§ Your goal
With the pictures removed, write out the full listing below exactly.

________________

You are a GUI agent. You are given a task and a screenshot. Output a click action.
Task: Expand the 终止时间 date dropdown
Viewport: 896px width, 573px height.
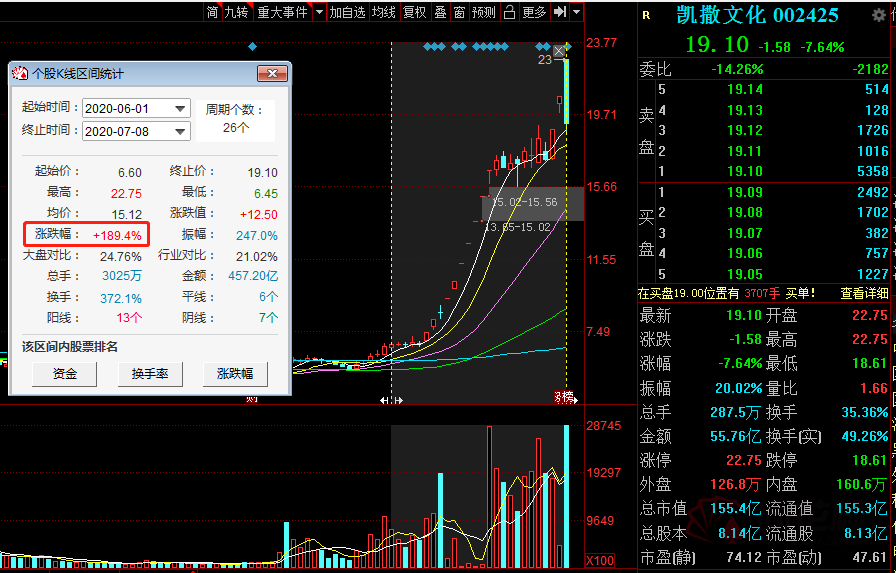(x=181, y=132)
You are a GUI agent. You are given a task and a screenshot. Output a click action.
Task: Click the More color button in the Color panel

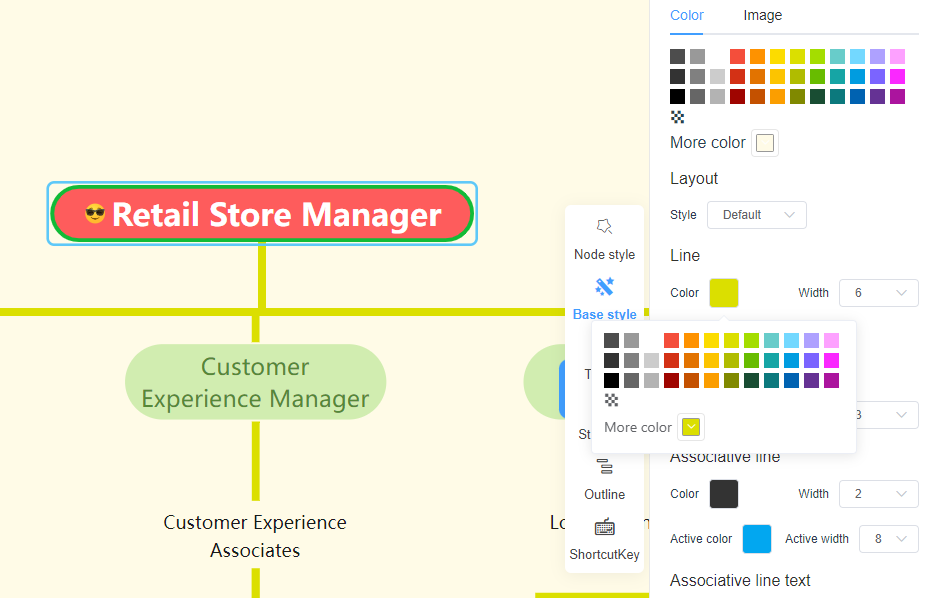click(764, 143)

________________

§ Reply to the task
You are a GUI agent. You are given a task and a screenshot. Output a click action.
Task: Expand the 终止时间 date dropdown
Viewport: 896px width, 573px height.
(x=181, y=132)
You are a GUI agent. You are given a task and a screenshot. Output a click action.
Task: Click the More color button in the Color panel

click(764, 143)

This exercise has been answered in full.